Pd, prima del nome cambi i dirigenti

Annalisa Cuzzocrea

Forse bisogna tornare a chiedersi quale fosse il destino scritto in quel nome, Partito democratico, prima di buttarlo via. Ricordare quando nacque, dalla fusione di Ds e Margherita, con l’ambizione di contrastare la forza berlusconiana che aveva tirato fuori la destra dall’oblio e l’aveva già una volta portata al potere insieme a un centro conservatore e connivente. Nacque nel 2007, il Pd. Già nel 2008, il centrodestra vinceva di nuovo. Il primo di molti fallimenti. E anche allora, c’era chi non vedeva l’ora di cambiare linea e segretario, senza fermarsi a capire le ragioni della sconfitta. O meglio, sciorinando ognuno motivi funzionali alla propria piccola battaglia di potere. C’era da aspettarselo. Un anno prima, al Congresso di scioglimento dei Ds a Firenze, ogni dirigente che prendeva la parola per spiegarne le ragioni, con discorsi a tratti ispirati, aveva alle spalle un nemico interno che faceva un sarcastico controcanto nelle retrovie. Chi dice oggi che il problema del Pd è la mancata fusione tra l’anima social democratica e quella cattolica democratica sa di prendere una rapida scorciatoia. Non è mai stata quella la faglia di divisione. Ci sono ex ds che sono andati molto più d’accordo con persone di ispirazione cattolico-democratica, com’era David Sassoli, che con i loro vecchi compagni nelle federazioni giovanili del Pci.
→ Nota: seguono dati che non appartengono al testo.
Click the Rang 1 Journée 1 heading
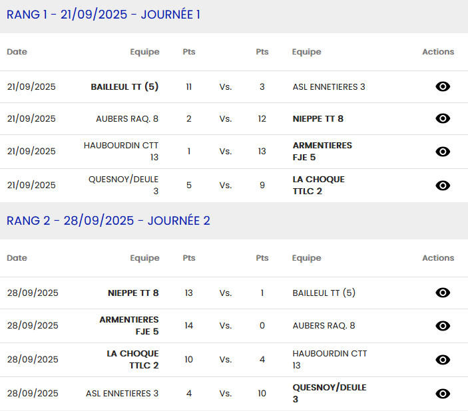This screenshot has width=468, height=411. [x=103, y=15]
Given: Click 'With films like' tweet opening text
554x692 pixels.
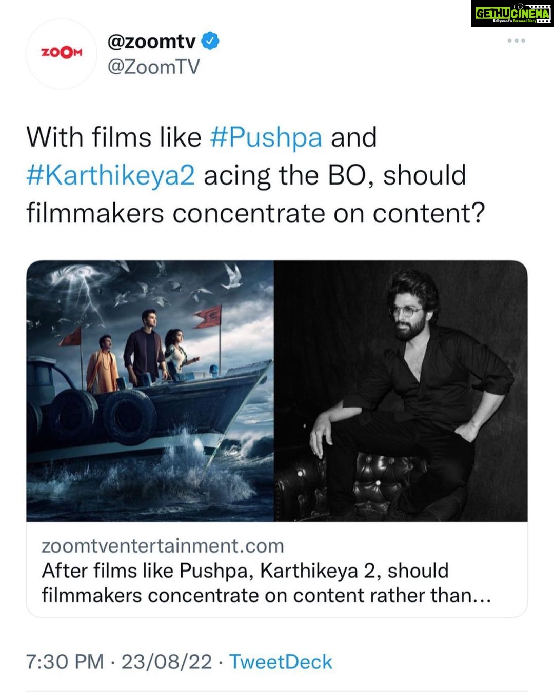Looking at the screenshot, I should [114, 137].
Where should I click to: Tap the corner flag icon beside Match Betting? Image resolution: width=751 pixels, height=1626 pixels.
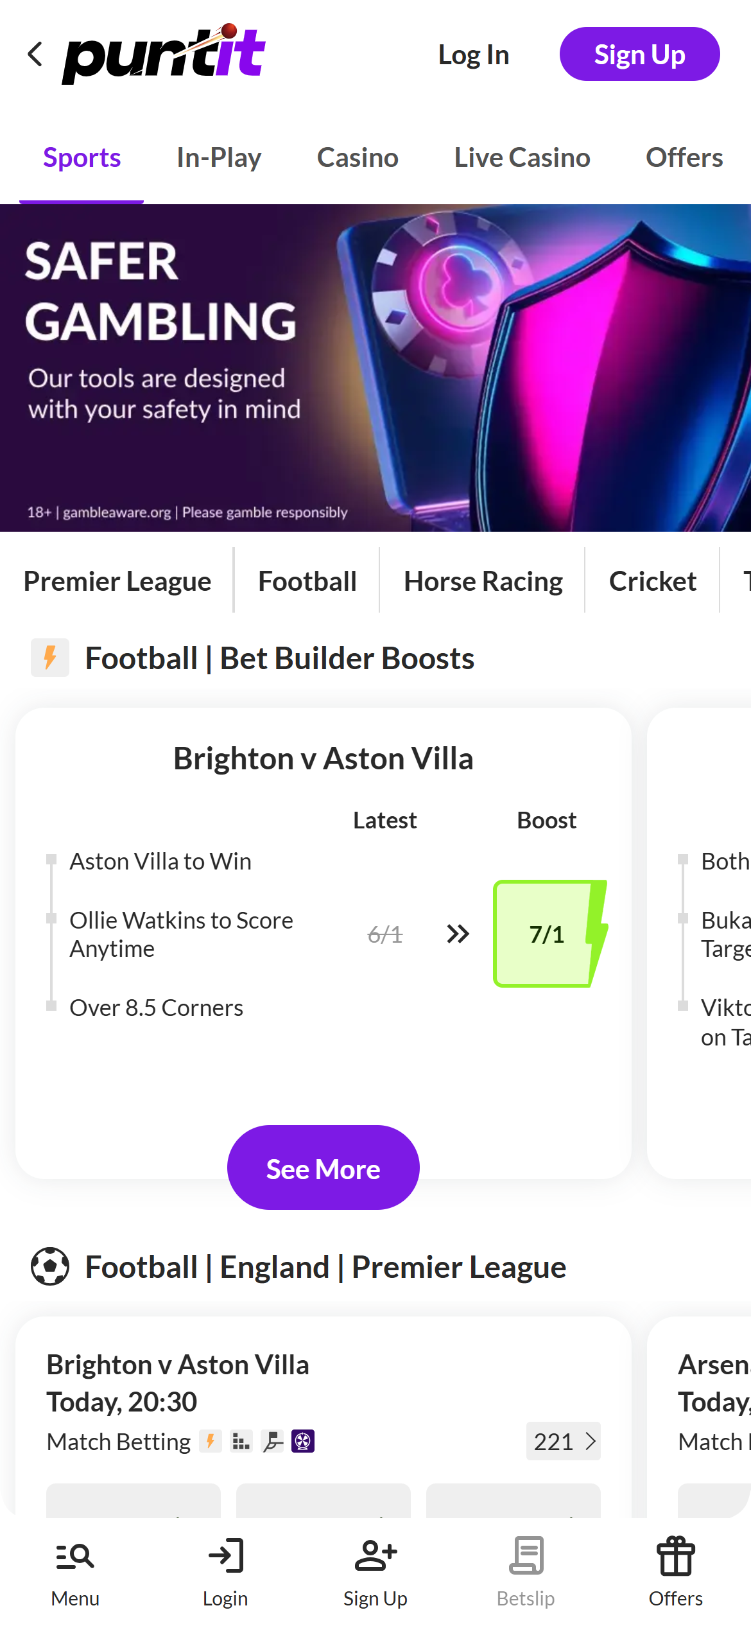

E allora forse bisognerebbe lasciarla in pace, quell’ambizione, l’unica in grado di formare un partito plurale come quelli che da decenni esistono in ogni parte del mondo libero. E bisognerebbe concentrarsi su cosa, su chi. A partire da chi ha sbagliato: da chi sapeva che senza un’alleanza larga era impossibile vincere e anche perdere bene, ma non è riuscito a costruirla. Da chi ha pensato che per rianimare il Sud bastasse bussare alla porta dei potentati locali di Michele Emiliano e Vincenzo De Luca, usurati, consumati, afoni. Da chi ha creduto che l’importante fosse spartire i pochi posti disponibili tra le correnti per mantenere una pace utile allo status quo. Da chi sulle liste ha fatto dossieraggi interni per far spazio a se stesso o ai propri candidati. Da chi non ha pensato che dopo sei o sette legislature, forse sarebbe meglio salutare, andare, riflettere, mettersi al servizio.

Quel che sta accadendo adesso, dentro e fuori quello che resta comunque il primo partito di opposizione alla destra che si appresta a governare, è esattamente il contrario: si pensa al nome per non pensare alla cosa. Si pensa al simbolo per non sciogliere il nodo eterno: a chi deve parlare quel logo rosso e verde? Chi deve tutelare? Chi rappresenta? Chi si sente già al sicuro o chi ha perso ogni certezza? Chi vuole stabilità o chi ha bisogno di fare una battaglia? Chi ha più risorse o chi ha più paura? Ci sono molte insidie dentro questo gioco al massacro che sta crescendo dentro e fuori il Pd. Proviamo a metterle in fila, perché non è cadendoci dentro che questa legislatura – guidata da una maggioranza di destra così forte – avrà un’opposizione in grado di contrastare i pericoli di un Parlamento così sbilanciato. Molti di coloro che oggi invocano lo scioglimento del Pd perché confluisca in qualcosa di nuovo, lo fanno perché dell’ambizione iniziale di un grande partito plurale non sanno più che farsene. Da una parte, ci sono dirigenti e intellettuali attratti dal populismo grillino, incarnato nelle forme più educate e presentabili di Giuseppe Conte. Tralasciandone le ambiguità, le furbizie, gli errori, l’incapacità di credere in mediazioni accettabili nel nome di un eterno vittimismo. Dovrebbe accadere qui quel che è accaduto in Francia, con la sinistra storica che si mette sotto le ali di un Mélenchon all’italiana, anche se l’originale, il leader della France insoumise, quando è venuto in Italia con i 5 stelle non ha neanche voluto parlare.